### What you are asked to do
For the records below, please print exactly and only the lines from the one with "The width and height of the screenshot is (820, 2000)." down to the one with "Task: Enable the Color Restoration checkbox", both ends included, omitting the pictures.

### Material supplied
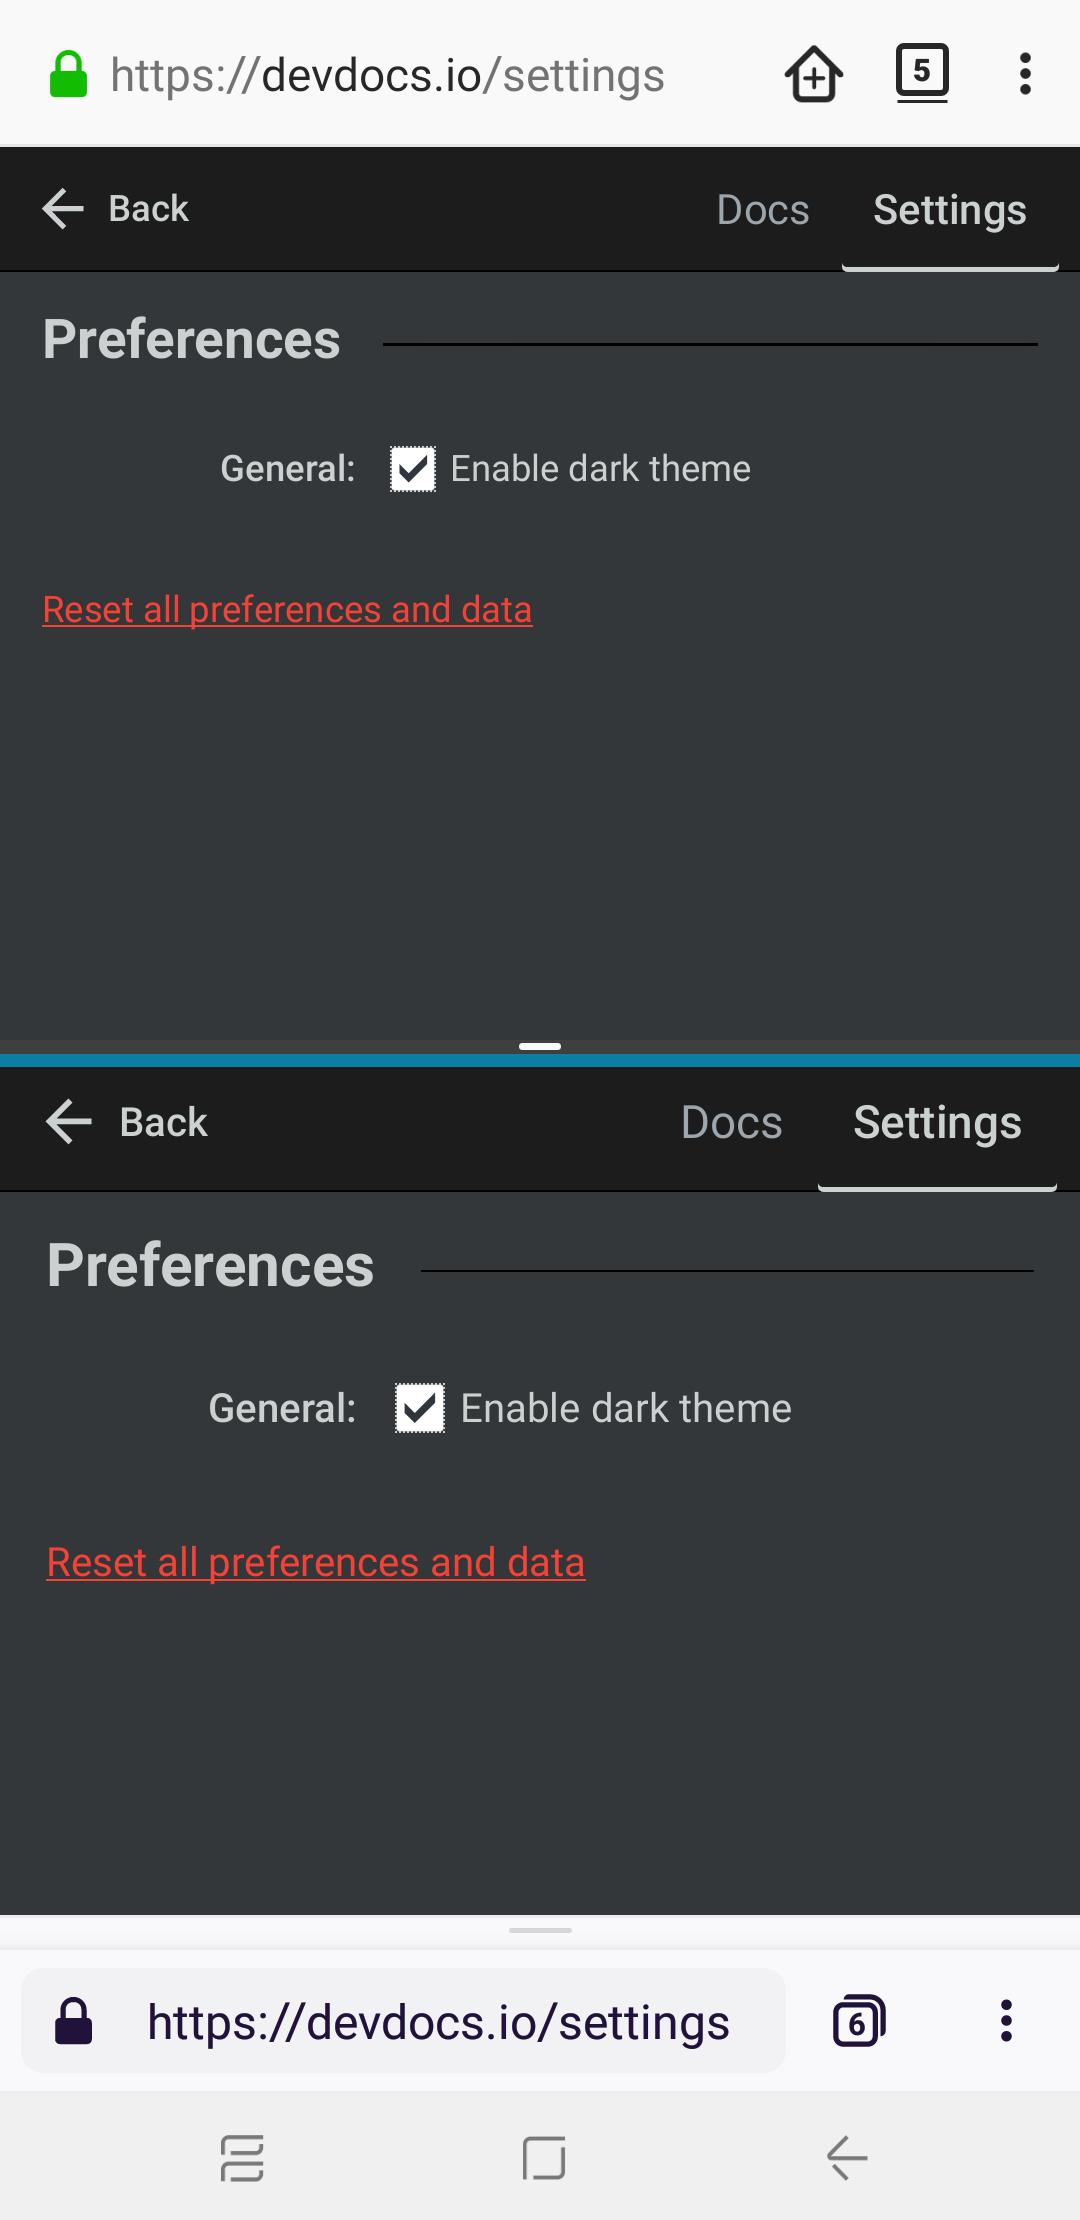The height and width of the screenshot is (2220, 1080).
Task: Tap the back arrow in the lower DevDocs header
Action: pos(67,1122)
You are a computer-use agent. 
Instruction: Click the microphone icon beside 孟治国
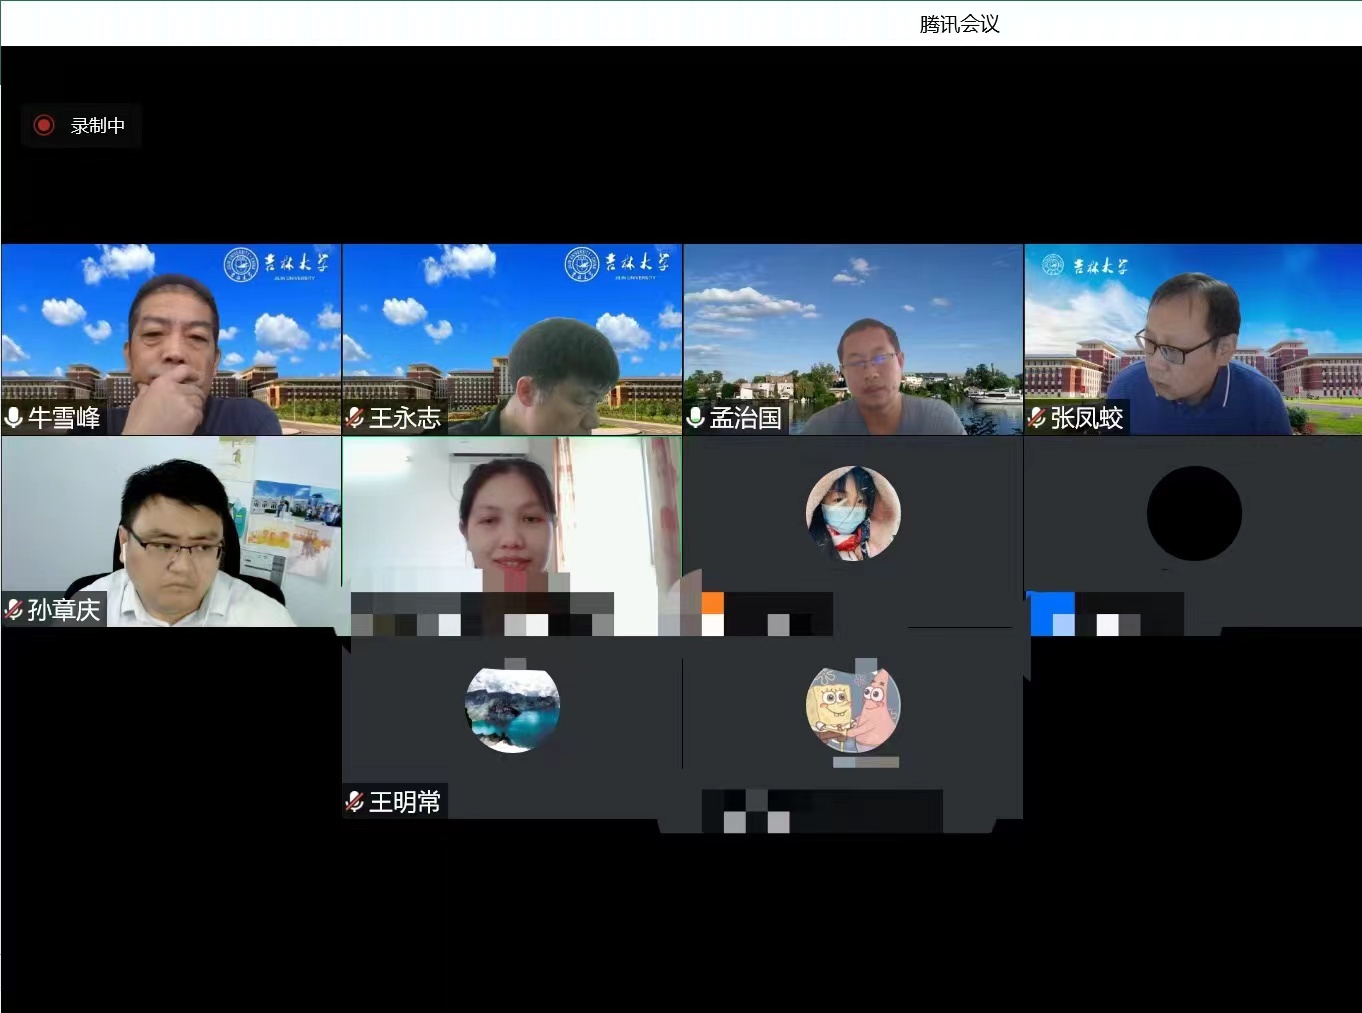pyautogui.click(x=696, y=418)
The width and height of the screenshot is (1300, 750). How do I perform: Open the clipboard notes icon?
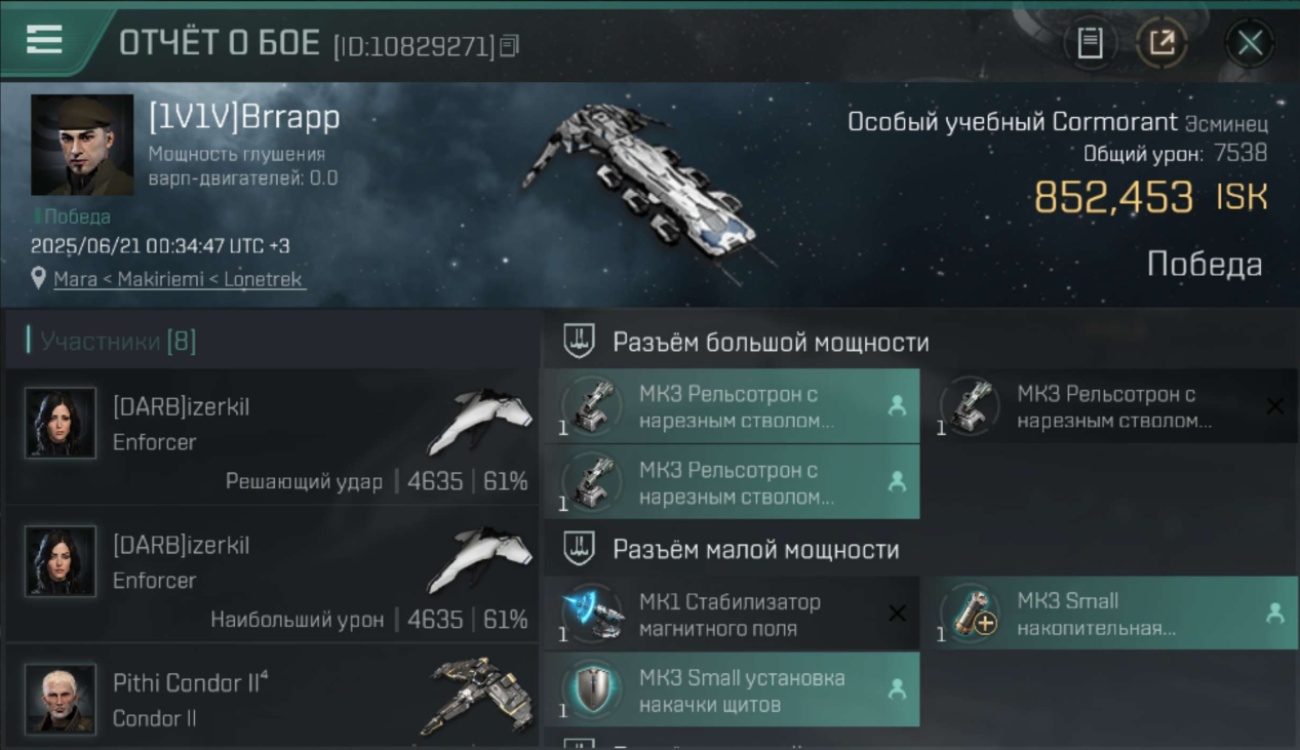(1090, 43)
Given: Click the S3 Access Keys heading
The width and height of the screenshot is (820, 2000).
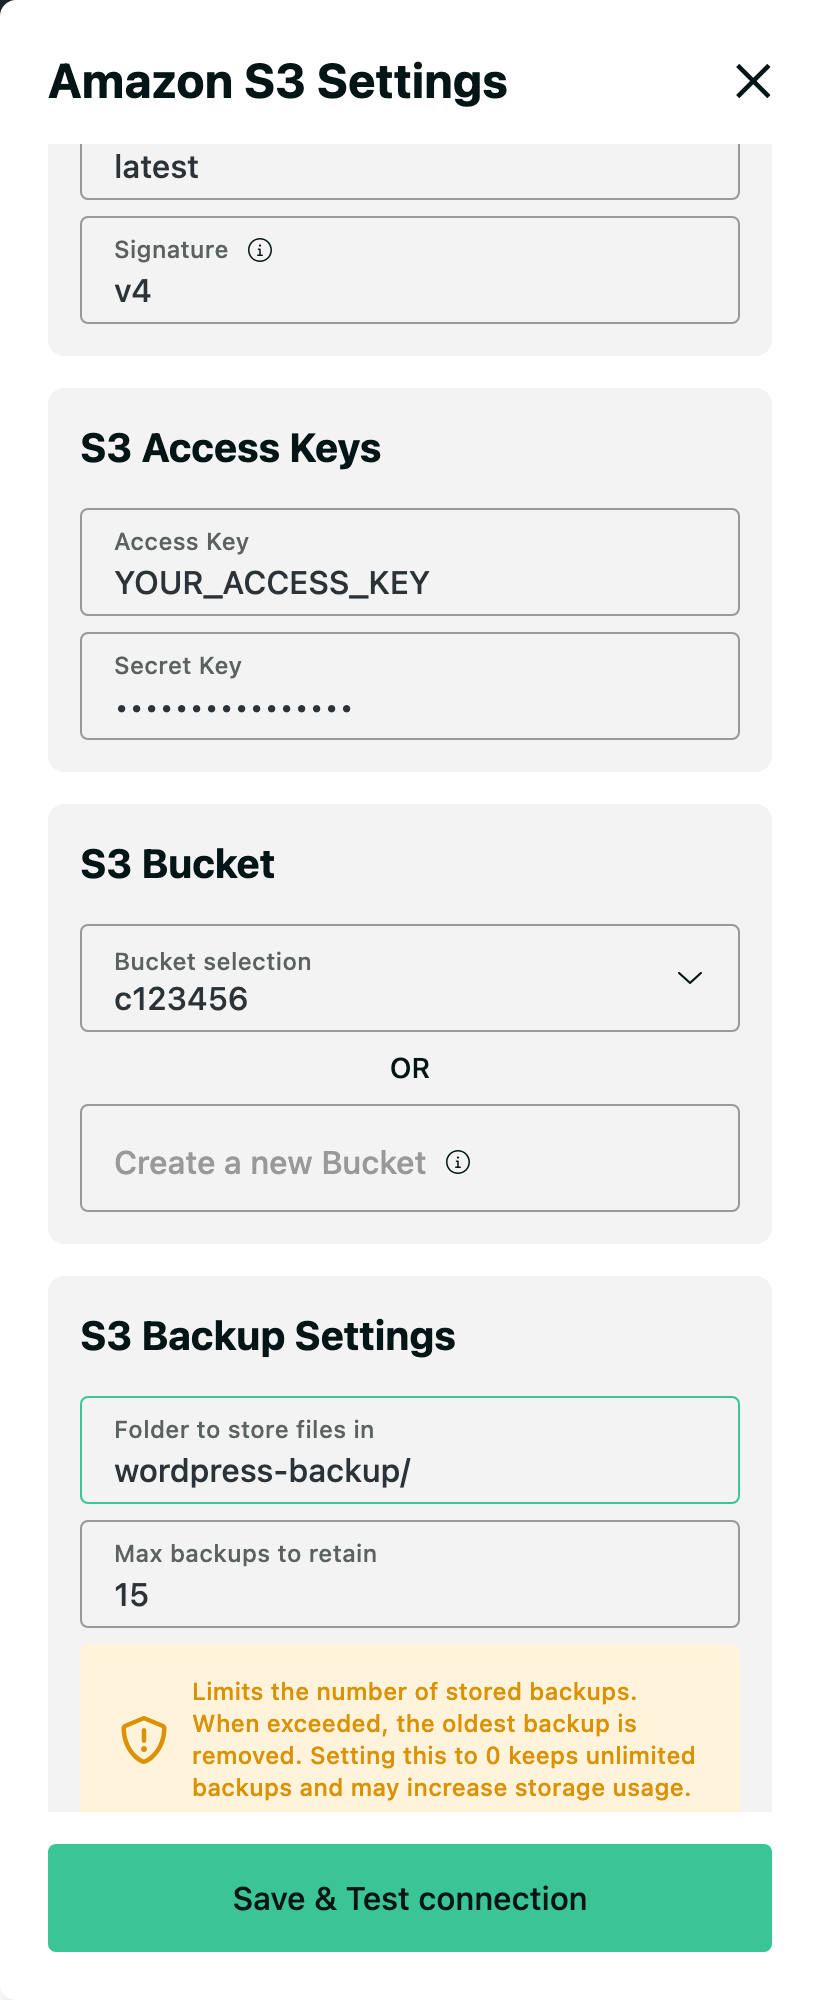Looking at the screenshot, I should coord(231,449).
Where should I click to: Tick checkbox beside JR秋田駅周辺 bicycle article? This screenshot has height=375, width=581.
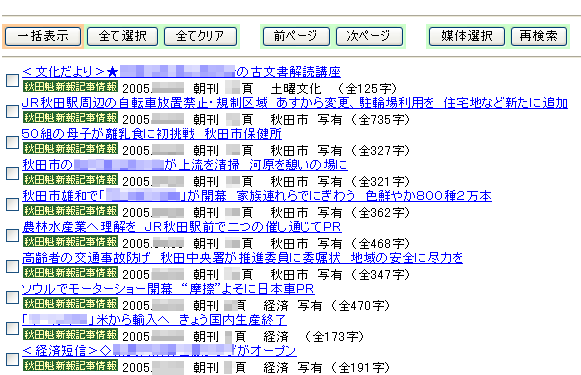pos(12,111)
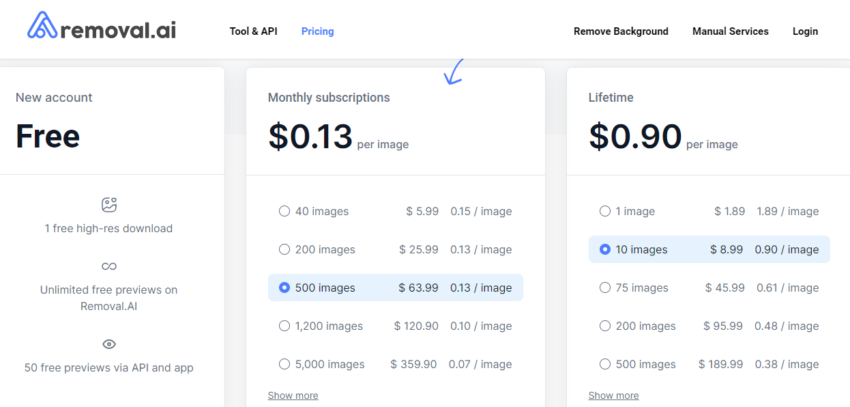Open the Tool & API menu
This screenshot has width=850, height=407.
[x=253, y=31]
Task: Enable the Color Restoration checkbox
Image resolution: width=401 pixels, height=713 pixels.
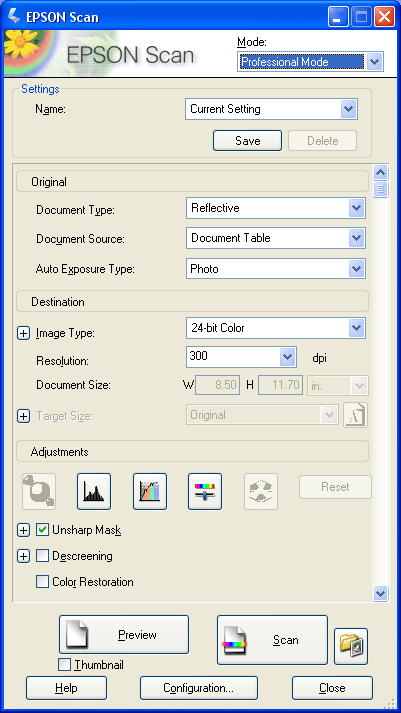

### Response
The width and height of the screenshot is (820, 2000).
Looking at the screenshot, I should coord(231,449).
Where should I click to: Tick checkbox beside JR秋田駅周辺 bicycle article? This screenshot has height=375, width=581.
pos(12,111)
Open the Tool & API menu
This screenshot has width=850, height=407.
[x=253, y=31]
Task: Enable the Color Restoration checkbox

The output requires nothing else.